[Trecho do texto]

Elis na intimidade

"Coisas que a gente se esquece de dizer
Frases que o vento vem as vezes me lembrar
Coisas que ficaram muito tempo por dizer
Na canção do vento não se cansam de voar..."
Esta semana, o Visão Geral está dedicando espaço a divulgar, às novas gerações, um pouco da vida e obra dessa que foi uma das maiores cantoras da MPB de todos os tempo, e que completará 30 anos de ausência no dia 19 próximo.

Açougueiro na Vila Albertina, zona norte, o português Manoel Rodrigues ajudava a cliente, que era baixinha, a descer de seu jipe. Maria Rita ia para o colo do comerciante. Elis usava o telefone da loja e até pegava emprestado alguns cruzeiros para ir à quitanda. "Ela entendia de carne. Tirava a peça do gancho e cortava o contra-filé da bisteca em pedaços grandes", conta.

"Ela fazia churrascos, era corintiana e gostava do Lula. Gravava discos no Bexiga e almoçava nas cantinas mais banais do bairro, sem cerimônia. Não é à toa que o povo se identifica com ela", diz o compositor Renato Teixeira, que alugou a casa de Elis na Cantareira quando a cantora se mudou para o último apartamento, na rua Melo Alves, Jardins, zona oeste.

O assessor de imprensa Marcio Gaspar trabalhou na divulgação do álbum "Essa Mulher" (1979). De tanto rodar a cidade a bordo de um Fiat 147 rumo às rádios paulistanas, os dois ficaram amigos. Gostavam também de varar a madrugada conversando em passeios de carro pela avenida Paulista. "Ela mudava de humor muito rápido, competia com as outras cantoras. Quando esbravejava, ficava completamente vesga. Mas era muito divertida", afirma.

[/Trecho do texto]
[Registros fornecidos]

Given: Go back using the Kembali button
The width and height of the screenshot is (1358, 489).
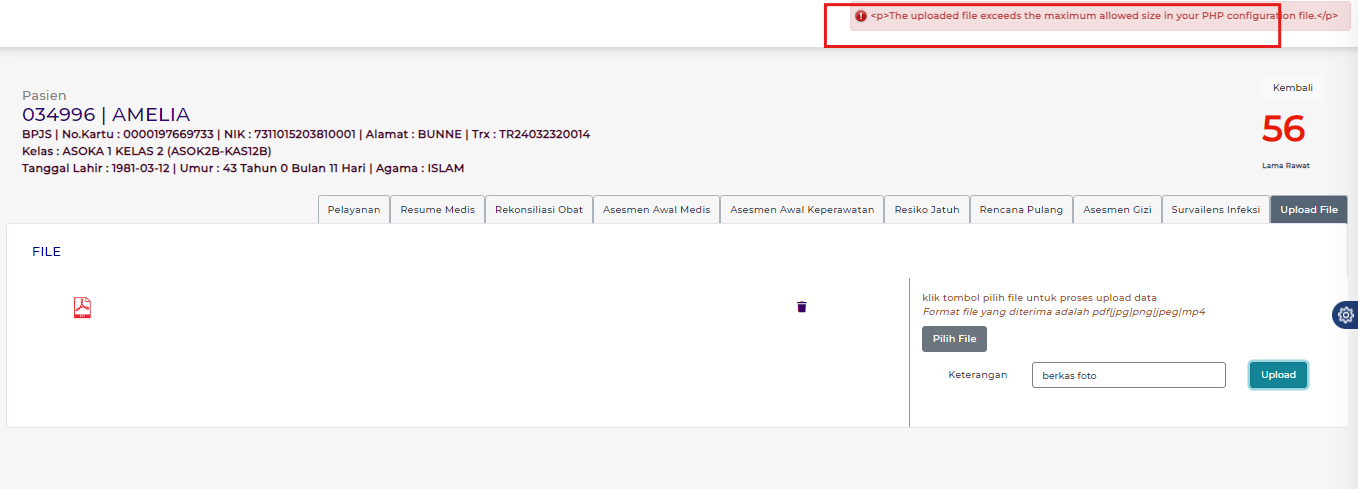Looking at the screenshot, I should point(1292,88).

[/Registros fornecidos]
[Registros fornecidos]

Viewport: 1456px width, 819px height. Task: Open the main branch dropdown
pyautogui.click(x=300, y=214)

[/Registros fornecidos]

> _Lista de atividades_
- A) Segundo o texto sobre Elis, em que rua ficava o último apartamento para o qual a cantora se mudou?
- B) Por favor, prossiga com o texto sobre Elis a partir da última frase apresentada.

> _Respostas escritas_
- A) Na rua Melo Alves, nos Jardins, zona oeste.

- B)
João Marcello, filho de Elis com o compositor Ronaldo Bôscili, seu primeiro marido,  se lembra de passeios pelo Simba Safari, pelo Planetário e pelo Mercado Municipal. "Ela ia meio disfarçada com lenço e óculos escuros. De vez em quando era descoberta e precisávamos ir embora correndo. Mas, como adorava fazer esse tipo de coisa, sempre voltava", conta.

Foi de Elis a única visita que Rita Lee recebeu quando estava presa na cadeia do Hipódromo, em 1976. "Ela rodou a baiana para saber se me tratavam bem. Eu era da turma das guitarras contra a qual eles fizeram a passeata em 1967. Mas, a partir dali, viramos amigas de infância.".

Com a mudança para a serra da Cantareira, na zona norte, as reuniões caseiras se tornaram mais comuns. "Ao invés de cães de guarda, eram gansos brabíssimos que vinham nos receber. Morria de medo deles", também conta Rita.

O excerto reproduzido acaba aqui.